A Tavistock clinician said: “Mermaids push simplistic views, emotional blackmail and conscious misinformation at parents. They do so much harm.”

In evidence to MPs, Mermaids complained that the Tavistock spoke too much of the “uncertainty and complexity” of gender transition. It singled out a doctor at the clinic by name as “anti-trans” and demanded “a thorough audit of staff and their views”.

Yeah. It’s not uncertain and complex at all, it’s as simple and benign as getting a haircut. Susie Green, with no medical training, must know all about it, unlike those “science” types at the Tavistock.

Given this tension, one surprise of the private emails is the apparent closeness of the relationship. Perhaps the pressure was working. Sally Hodges, a senior Tavistock manager, promised to “co-ordinate” the text of the clinic’s website with Mermaids. “It would be valuable to think with you about the content going forward,” she wrote. The clinic’s director, Polly Carmichael, told Mermaids it was good to be working together.

“Perhaps the pressure was working” – Andrew Gilligan has a way with understatement.

It’s reminding me of Jonestown again. A whole bunch of people doing what this one narcissistic psychopath told them to do, even though many of them had doubts and would have preferred to leave…but the pressure was working.

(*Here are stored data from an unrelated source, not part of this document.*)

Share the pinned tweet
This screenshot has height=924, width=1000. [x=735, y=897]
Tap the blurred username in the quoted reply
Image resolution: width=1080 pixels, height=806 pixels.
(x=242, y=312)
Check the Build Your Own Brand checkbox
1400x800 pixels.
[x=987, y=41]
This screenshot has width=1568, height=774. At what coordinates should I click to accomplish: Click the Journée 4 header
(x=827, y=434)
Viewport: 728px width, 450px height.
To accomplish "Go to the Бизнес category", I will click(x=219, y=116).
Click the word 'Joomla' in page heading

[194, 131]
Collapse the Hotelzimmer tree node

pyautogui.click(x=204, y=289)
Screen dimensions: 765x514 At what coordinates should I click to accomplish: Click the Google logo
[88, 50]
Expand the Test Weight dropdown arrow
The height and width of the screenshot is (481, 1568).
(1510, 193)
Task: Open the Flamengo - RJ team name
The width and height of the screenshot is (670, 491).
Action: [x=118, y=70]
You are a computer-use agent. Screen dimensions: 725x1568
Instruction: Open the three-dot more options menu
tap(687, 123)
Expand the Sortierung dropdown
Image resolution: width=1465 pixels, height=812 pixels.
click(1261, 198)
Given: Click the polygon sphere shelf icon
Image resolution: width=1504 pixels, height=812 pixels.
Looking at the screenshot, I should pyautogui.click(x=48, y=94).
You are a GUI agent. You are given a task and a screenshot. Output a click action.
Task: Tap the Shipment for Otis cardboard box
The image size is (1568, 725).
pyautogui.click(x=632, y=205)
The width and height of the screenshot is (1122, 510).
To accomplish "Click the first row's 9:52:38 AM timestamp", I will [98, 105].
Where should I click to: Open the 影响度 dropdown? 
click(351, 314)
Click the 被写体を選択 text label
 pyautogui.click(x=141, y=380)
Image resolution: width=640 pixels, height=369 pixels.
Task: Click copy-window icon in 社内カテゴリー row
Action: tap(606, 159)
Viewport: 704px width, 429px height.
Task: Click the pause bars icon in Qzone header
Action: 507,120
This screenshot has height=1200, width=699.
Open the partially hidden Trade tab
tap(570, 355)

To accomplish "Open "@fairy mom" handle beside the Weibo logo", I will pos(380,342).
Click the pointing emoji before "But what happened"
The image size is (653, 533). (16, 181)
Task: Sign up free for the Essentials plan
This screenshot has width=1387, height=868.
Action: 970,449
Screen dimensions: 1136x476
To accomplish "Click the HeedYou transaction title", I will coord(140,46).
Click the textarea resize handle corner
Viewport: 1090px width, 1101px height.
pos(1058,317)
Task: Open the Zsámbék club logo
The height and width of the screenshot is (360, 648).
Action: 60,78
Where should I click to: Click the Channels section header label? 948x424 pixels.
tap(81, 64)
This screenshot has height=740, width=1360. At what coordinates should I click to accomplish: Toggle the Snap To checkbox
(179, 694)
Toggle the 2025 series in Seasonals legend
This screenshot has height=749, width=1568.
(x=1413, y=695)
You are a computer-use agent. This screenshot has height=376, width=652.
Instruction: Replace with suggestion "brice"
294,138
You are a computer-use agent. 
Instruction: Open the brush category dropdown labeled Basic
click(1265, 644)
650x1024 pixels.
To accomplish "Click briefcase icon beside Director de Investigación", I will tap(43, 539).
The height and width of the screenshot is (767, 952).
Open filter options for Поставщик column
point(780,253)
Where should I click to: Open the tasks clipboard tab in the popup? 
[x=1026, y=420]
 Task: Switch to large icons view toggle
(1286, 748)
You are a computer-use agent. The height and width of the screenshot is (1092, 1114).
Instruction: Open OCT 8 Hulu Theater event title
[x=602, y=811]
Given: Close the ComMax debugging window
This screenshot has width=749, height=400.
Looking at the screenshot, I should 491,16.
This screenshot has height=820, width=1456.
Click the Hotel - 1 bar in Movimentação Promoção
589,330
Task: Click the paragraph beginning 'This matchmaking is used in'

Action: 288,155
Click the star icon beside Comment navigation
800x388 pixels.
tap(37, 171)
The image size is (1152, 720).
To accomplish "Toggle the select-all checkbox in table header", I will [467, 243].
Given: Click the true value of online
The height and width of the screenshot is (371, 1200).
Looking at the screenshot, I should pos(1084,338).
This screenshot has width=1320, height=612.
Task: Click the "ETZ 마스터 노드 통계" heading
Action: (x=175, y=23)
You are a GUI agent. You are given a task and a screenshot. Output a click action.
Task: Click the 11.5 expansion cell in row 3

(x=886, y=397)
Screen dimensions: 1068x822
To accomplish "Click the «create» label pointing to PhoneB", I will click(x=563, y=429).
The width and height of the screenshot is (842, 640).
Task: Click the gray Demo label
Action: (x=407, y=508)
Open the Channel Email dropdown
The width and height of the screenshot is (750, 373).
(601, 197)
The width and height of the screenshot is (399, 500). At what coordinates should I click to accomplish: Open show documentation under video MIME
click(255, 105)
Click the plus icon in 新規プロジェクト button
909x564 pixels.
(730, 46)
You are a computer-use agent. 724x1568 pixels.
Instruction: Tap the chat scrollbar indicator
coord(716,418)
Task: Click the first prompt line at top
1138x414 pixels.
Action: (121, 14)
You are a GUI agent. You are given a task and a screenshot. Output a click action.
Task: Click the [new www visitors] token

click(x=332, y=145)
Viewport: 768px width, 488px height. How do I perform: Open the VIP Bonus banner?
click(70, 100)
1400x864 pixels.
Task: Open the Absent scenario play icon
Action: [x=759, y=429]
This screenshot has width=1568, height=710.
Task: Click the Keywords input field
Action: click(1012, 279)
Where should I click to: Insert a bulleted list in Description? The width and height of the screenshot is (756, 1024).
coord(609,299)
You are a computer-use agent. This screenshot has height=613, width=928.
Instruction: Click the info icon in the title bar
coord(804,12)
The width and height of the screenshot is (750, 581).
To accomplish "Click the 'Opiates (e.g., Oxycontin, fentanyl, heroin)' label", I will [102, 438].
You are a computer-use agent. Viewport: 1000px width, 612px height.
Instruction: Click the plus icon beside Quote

The pressure is working; pressure does work. That’s one reason I despise this movement so intensely: it relies so very heavily on pressure instead of anything less coercive and more persuasive. There is far more slogan-flinging than reasoned argument, and far more bullying and ostracism than compassion and generosity. It’s becoming more and more difficult every day to think of it as a political rights-based movement like others as opposed to a cult that attracts every raging disordered narcissist on the planet. Even if I thought they were right in their confusion of “gender” with personality I still wouldn’t want anything to do with the movement, because their rhetoric and behavior are so repellent.